Now, governments can do a lot to tackle inequality. Since the GFC, the US government has been able to prevent further growth in inequality. The government in Australia has tried to do the same, and has had mixed results. On one hand, since the GFC, Australia’s wealth inequality has been reduced a little bit. On the other hand, the share of people in Australia reporting to not afford to buy enough food has risen.
This year, the Australian government is considering helping families with children by refunding their childcare expenses. This way, the government aims to encourage parents to get paid work. The government expects that this will increase the hours of paid employment undertaken by 24,000 families, 38,000 of them are jobless families. This will cost about $3.5 billion, over the next four years.
But the money has to come from somewhere. So, in return, single-income families are set to lose their government payments once their children turn six. It may sound like once your kid is in school, you should have no problem to go to work, but for some reason, the same standards were not applied to coupled parents. Only single ones.
Also, a big issue for single parents is managing work demands during school holidays – not an easy task if you are the only one in the parental team.
Back to the planned budget.

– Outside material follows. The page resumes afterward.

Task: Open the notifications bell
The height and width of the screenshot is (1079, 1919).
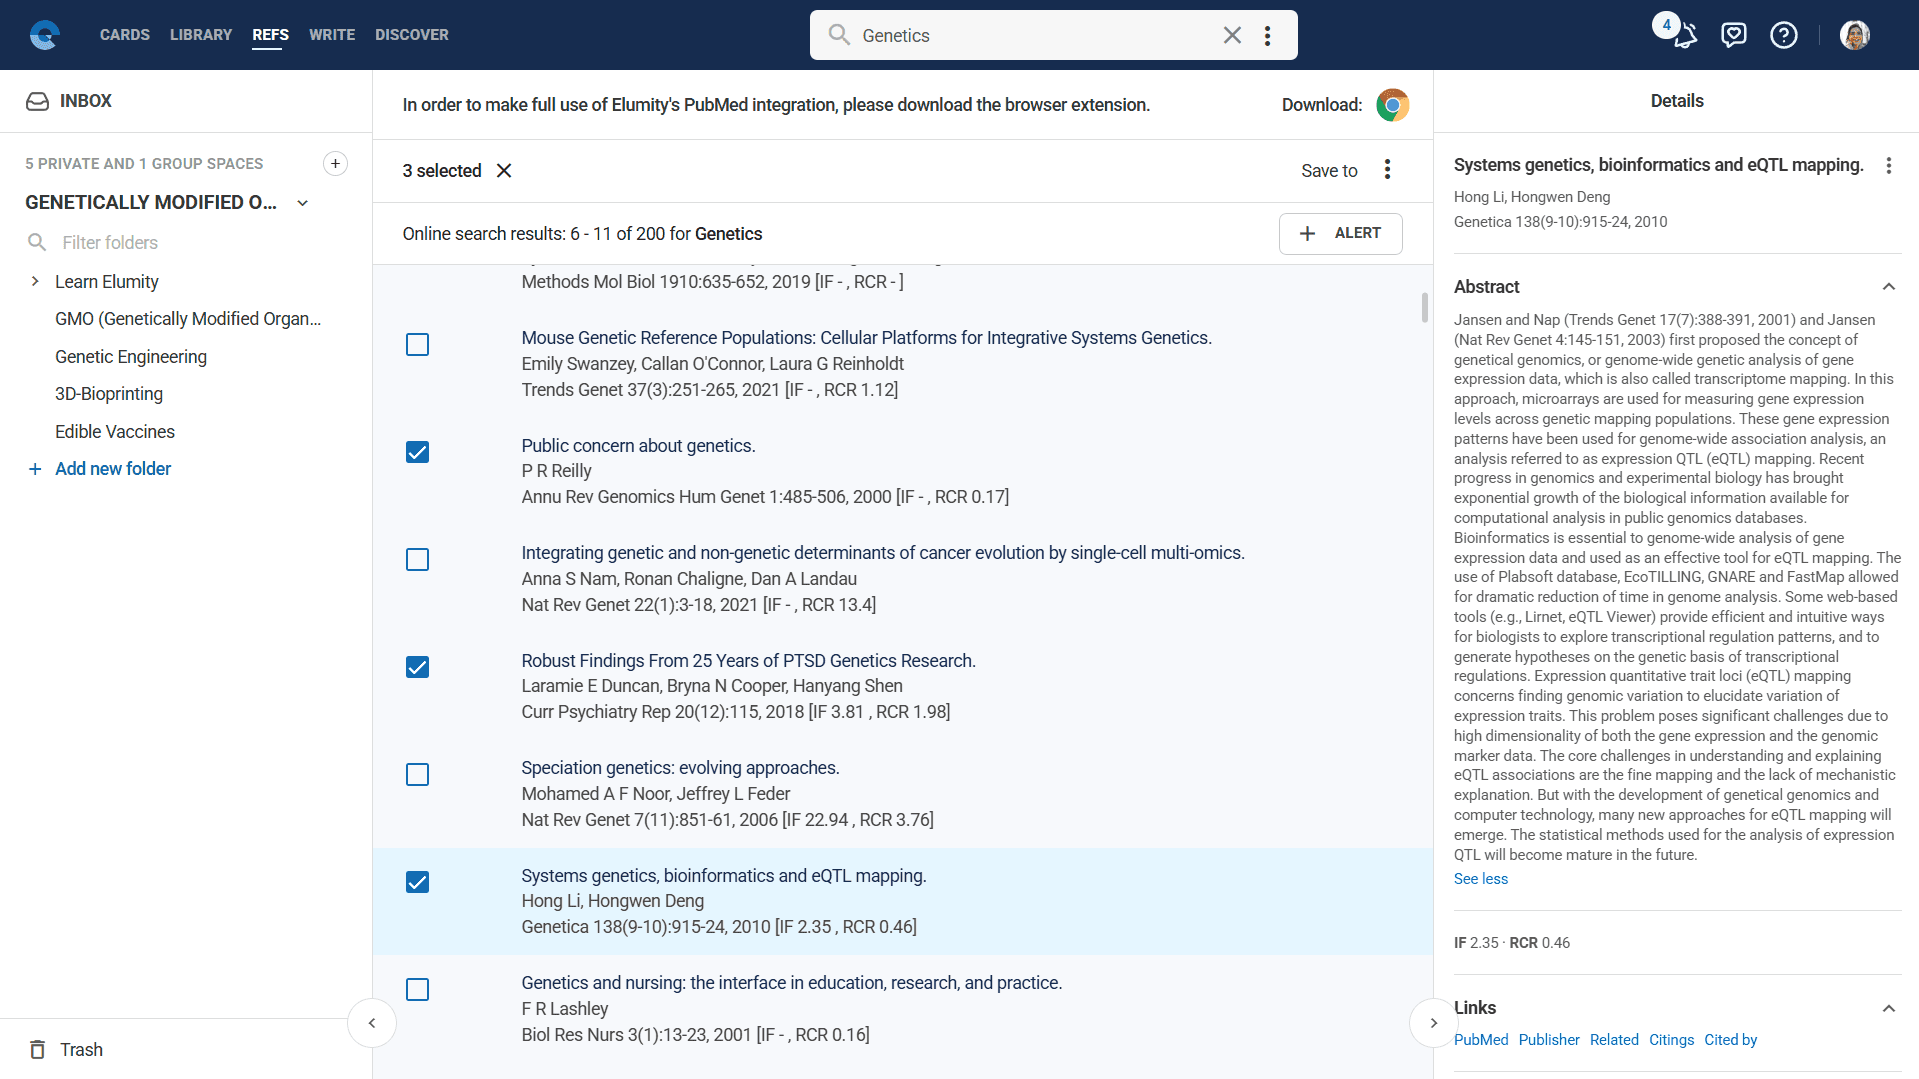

In addition to the reduction in government spending on single parents, the plan is to reduce the money spent on maternity leave, meaning that working parents have to separate from younger babies and get back to work. Having the parents around in the child’s early years is better for the children’s wellbeing, health, and cognitive development, and these are things that the government would have to pay for later – so that’s another thing to consider.
In addition, the government is planning to spend $250 million on subsidising nannies, and $327 to boost the income for children in disadvantaged families. All this money has to, in the end, balance up in the budget.
Consider the following questions for discussion….
- From the post, what types of planning has the government undertaken prior to the changes to parental payments?
- From the post, what government goals can you identify? Which are the stated goals and which are the real goals? What is the basis for telling them apart?
- What elements of strategic planning are evident in the article? What elements are missing? How would you, as a minister in the Abbott government, use these missing elements?
- Based on the information provided in this post, how would you address the inequality problem in Australia?